# TEXT EXCERPT

Friday 14 August 2015

Your Kingdom Come

Today, I am thinking about those friends who, in real ways, face the bitter reality of our busted-up lives. There is loss and pain, fear and longing. There's a deep weariness in living with a reality that was just not meant to be. I mean, we know that God's Kingdom is coming ... but it's not fully here. And a good dose of brokenness sure makes us long for it.

The Kingdom's not fully here, but we're told that it is already here in measure. What does that mean? Just where is this Kingdom?

This evening I will attend the concert for which Keziah and her group of fellow musicians have been practising all week. She's thrilled to be performing alongside so many different instruments, excited to have been part of pulling together something beautiful. I'm sure it will be great!

When I listen for sounds of the Kingdom, though, I am not necessarily expecting the polished symphony of a practiced orchestra playing in the town’s public hall. Beautiful although that is. I am listening also for the whisper of the wind as it bends the grasses in a way that reflects the sunlight. I am listening for the soft lilt of the teenage mother as she sings to her baby. I am listening for the sound of “Sorry” and “I love you.” 
I am listening to hear the note that I play alongside the God-notes - and the note that you play - that makes this ordinary music beautiful.
Where are those places in life where the colours are a little brighter, where the pieces are woven together in such a way that it allows some distinct and particular beauty to shine through? It is in these places that I see the loving movements of God, sometimes in ways I am aware of at the time, other times in ways I only see as I look back.
In these intersections, I see the coming of the Kingdom. More love, more beauty. Broken pieces coming together. The light of revelation, the weightiness of encounter. God shines through, in words and pictures, in poems and songs, in tears and laughter, in bread and wine. 
Even in our places of brokenness, you and I get to participate in creating these intersections. We point them out, describing them so others see them too. “Look!” we say, “The Kingdom shines through.”
I see a time of wholeness, when
Everything that is broken is set together.
Both the great blocks of discord 
And the small shards of disunity,
Undone together, re-knit together, 
Made one together, now whole together, 
More together than ever.
Because of You.

I see a place of beauty, where
Light shines a million rainbow colours.
It lights on what was unseen
And sets it in its place of glory.
It sweeps over scenes so majestic
In breadth and grandeur, that
We catch our collective breath.
As we see You.

I see a realm of order, whose
Predictability makes space, for
More freedom than we knew to be
Possible. Everything finds the place it fits,
Like notes in harmony and
A beat in time, that
Makes the music soar.
We sing for You.

I see an era of abundance, which
Flourishes and flows with
Everything that is good, and right.

# DATASET CONTENT

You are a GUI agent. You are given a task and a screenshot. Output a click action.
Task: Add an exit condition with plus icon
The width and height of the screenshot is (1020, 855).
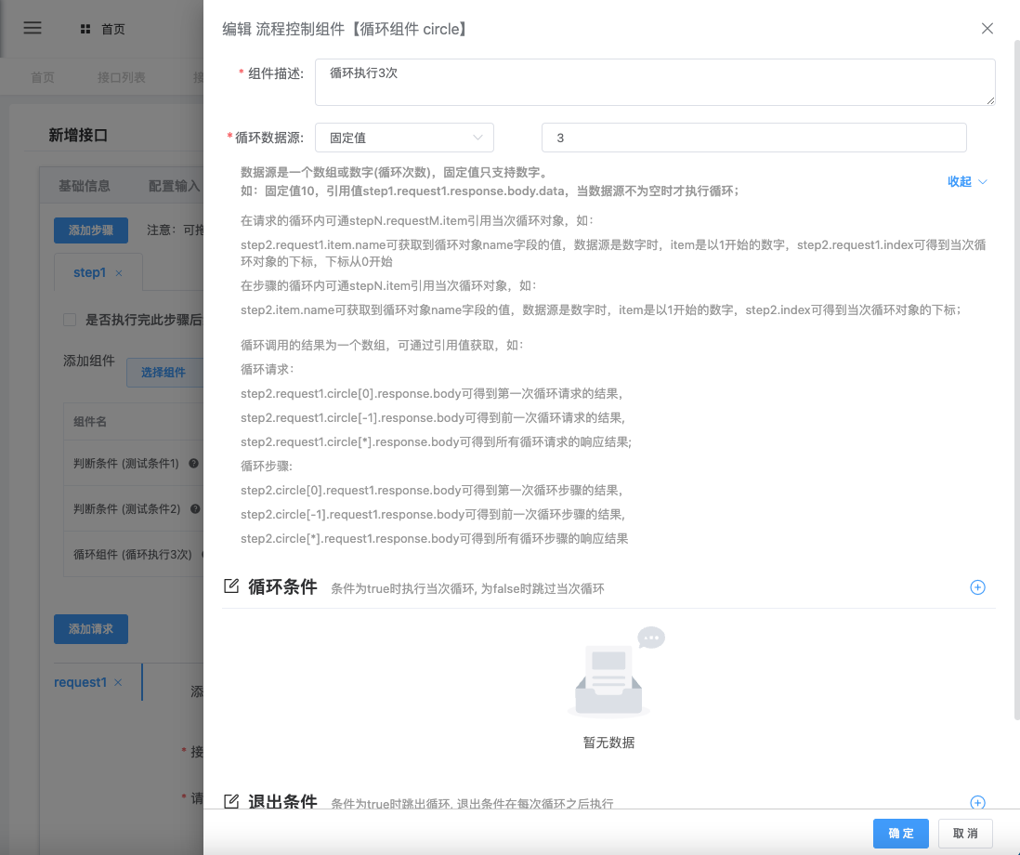[977, 803]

# TASKS FOR THIS EXERCISE
#1 In two sentences, summarize the blog post on the Kingdom that appears at the top.
#2 Return, word for word, the part of the blog post on the Kingdom that opens with the words containing "When I listen" and closes with "ordinary music beautiful.".

# RESPONSE LIST
#1 The writer reflects that God's Kingdom, though not fully here, is already present in measure, and listens for it in a polished concert and also in ordinary sounds such as wind bending the grasses, a teenage mother singing to her baby, and the words "Sorry" and "I love you." Even in places of brokenness, the writer says, we get to participate in creating and pointing out these places where the Kingdom shines through, and the post then turns to a poem envisioning a time of wholeness, a place of beauty, a realm of order, and an era of abundance.

#2
When I listen for sounds of the Kingdom, though, I am not necessarily expecting the polished symphony of a practiced orchestra playing in the town’s public hall. Beautiful although that is. I am listening also for the whisper of the wind as it bends the grasses in a way that reflects the sunlight. I am listening for the soft lilt of the teenage mother as she sings to her baby. I am listening for the sound of “Sorry” and “I love you.” 
I am listening to hear the note that I play alongside the God-notes - and the note that you play - that makes this ordinary music beautiful.